Task:
Each record below needs to be set down again exactly.

Entries provided:
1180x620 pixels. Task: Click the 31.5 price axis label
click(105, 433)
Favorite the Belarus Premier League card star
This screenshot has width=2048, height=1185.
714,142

Exercise result:
1180x620 pixels. Task: Click the 31.5 price axis label
click(105, 433)
Favorite the Belarus Premier League card star
This screenshot has width=2048, height=1185.
714,142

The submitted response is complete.